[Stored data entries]
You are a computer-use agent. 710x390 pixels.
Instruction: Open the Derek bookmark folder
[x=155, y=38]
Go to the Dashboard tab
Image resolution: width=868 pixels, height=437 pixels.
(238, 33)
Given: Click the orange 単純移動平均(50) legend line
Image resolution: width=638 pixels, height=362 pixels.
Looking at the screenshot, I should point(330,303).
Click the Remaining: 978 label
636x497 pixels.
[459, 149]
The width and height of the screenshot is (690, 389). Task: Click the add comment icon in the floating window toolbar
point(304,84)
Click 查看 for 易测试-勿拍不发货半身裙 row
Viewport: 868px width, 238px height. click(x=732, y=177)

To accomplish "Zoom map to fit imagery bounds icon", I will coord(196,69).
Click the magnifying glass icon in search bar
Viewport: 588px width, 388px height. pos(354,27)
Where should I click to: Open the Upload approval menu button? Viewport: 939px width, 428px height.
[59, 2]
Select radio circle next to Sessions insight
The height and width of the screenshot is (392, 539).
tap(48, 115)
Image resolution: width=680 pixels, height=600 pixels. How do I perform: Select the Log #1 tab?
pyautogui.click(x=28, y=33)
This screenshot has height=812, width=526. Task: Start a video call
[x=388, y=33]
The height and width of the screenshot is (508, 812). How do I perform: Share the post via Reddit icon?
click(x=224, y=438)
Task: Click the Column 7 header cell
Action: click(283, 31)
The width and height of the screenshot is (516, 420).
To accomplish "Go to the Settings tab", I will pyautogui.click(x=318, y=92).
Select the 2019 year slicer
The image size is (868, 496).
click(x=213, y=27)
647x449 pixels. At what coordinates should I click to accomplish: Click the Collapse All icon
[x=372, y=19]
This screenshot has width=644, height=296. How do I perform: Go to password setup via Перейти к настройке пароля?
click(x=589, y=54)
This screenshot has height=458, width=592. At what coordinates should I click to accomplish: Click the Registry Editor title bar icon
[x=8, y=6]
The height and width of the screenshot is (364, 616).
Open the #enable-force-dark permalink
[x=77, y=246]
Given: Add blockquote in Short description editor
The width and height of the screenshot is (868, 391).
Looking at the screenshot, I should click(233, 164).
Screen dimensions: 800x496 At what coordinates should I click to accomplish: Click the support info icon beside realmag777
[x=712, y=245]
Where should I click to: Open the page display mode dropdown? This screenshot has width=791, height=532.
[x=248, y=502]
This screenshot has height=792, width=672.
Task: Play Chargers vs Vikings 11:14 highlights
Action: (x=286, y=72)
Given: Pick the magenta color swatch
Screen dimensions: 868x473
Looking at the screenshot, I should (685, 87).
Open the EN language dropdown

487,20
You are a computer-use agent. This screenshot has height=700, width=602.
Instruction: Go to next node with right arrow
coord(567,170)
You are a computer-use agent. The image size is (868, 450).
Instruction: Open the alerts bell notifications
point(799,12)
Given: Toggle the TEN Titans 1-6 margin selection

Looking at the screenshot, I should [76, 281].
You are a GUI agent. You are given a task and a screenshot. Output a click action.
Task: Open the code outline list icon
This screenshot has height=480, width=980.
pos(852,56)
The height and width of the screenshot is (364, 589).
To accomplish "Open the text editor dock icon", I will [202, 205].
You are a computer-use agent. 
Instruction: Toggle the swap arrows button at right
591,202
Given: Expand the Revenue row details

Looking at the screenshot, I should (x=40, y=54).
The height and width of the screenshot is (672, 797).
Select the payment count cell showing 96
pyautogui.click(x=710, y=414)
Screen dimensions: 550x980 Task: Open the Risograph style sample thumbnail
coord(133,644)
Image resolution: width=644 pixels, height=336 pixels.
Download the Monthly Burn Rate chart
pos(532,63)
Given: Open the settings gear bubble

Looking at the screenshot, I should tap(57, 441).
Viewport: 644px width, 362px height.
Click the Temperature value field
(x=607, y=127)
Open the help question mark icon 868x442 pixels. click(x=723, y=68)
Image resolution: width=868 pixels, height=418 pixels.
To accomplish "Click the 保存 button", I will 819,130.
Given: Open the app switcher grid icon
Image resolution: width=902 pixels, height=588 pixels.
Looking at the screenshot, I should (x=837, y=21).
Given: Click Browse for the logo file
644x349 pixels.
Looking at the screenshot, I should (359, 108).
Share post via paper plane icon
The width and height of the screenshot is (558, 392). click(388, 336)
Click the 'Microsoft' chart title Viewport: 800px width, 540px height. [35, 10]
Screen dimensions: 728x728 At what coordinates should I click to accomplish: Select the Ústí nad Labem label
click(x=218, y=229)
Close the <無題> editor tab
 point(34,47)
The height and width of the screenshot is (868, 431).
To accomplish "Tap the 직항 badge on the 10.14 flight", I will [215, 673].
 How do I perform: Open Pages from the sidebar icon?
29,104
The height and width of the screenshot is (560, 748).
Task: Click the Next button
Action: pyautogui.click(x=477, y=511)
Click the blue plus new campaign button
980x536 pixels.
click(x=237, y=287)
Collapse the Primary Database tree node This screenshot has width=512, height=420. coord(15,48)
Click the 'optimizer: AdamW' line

Problem statement. Only the lines above starting at the line that holds "Image resolution: width=644" and ending at the line that holds "Given: Open the app switcher grid icon" are to be repeated, exactly and in full.

Exercise answer.
Image resolution: width=644 pixels, height=336 pixels.
Download the Monthly Burn Rate chart
pos(532,63)
Given: Open the settings gear bubble

Looking at the screenshot, I should tap(57, 441).
Viewport: 644px width, 362px height.
Click the Temperature value field
(x=607, y=127)
Open the help question mark icon 868x442 pixels. click(x=723, y=68)
Image resolution: width=868 pixels, height=418 pixels.
To accomplish "Click the 保存 button", I will 819,130.
Given: Open the app switcher grid icon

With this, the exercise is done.